Task to complete —
Return all of the data exactly as given.

Data provided —
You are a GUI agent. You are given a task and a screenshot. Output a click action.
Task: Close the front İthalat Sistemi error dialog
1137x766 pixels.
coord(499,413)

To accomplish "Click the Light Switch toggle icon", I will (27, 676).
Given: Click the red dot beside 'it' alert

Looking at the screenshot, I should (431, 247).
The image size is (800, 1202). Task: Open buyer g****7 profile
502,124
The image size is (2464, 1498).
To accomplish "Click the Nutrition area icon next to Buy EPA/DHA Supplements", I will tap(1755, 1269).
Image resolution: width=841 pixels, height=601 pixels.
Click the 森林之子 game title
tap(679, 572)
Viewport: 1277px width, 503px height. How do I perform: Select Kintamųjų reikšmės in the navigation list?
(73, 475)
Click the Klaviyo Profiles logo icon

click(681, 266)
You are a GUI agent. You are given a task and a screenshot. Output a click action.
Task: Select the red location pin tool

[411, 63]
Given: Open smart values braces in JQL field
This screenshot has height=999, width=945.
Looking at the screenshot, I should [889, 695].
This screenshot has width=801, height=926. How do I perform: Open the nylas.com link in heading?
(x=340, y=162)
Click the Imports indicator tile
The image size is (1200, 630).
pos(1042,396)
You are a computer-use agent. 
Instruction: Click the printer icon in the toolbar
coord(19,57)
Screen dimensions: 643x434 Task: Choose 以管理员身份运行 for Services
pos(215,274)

Response below —
You are a GUI agent. You are given a task and a screenshot. Output a click action.
Task: Close the front İthalat Sistemi error dialog
1137x766 pixels.
coord(499,413)

To accomplish "Click the Light Switch toggle icon", I will (27, 676).
Given: Click the red dot beside 'it' alert

Looking at the screenshot, I should (431, 247).
The image size is (800, 1202). Task: Open buyer g****7 profile
502,124
The image size is (2464, 1498).
To accomplish "Click the Nutrition area icon next to Buy EPA/DHA Supplements", I will tap(1755, 1269).
Image resolution: width=841 pixels, height=601 pixels.
Click the 森林之子 game title
tap(679, 572)
Viewport: 1277px width, 503px height. How do I perform: Select Kintamųjų reikšmės in the navigation list?
(73, 475)
Click the Klaviyo Profiles logo icon

click(681, 266)
You are a GUI agent. You are given a task and a screenshot. Output a click action.
Task: Select the red location pin tool

[411, 63]
Given: Open smart values braces in JQL field
This screenshot has height=999, width=945.
Looking at the screenshot, I should [889, 695].
This screenshot has width=801, height=926. How do I perform: Open the nylas.com link in heading?
(x=340, y=162)
Click the Imports indicator tile
The image size is (1200, 630).
pos(1042,396)
You are a computer-use agent. 
Instruction: Click the printer icon in the toolbar
coord(19,57)
Screen dimensions: 643x434 Task: Choose 以管理员身份运行 for Services
pos(215,274)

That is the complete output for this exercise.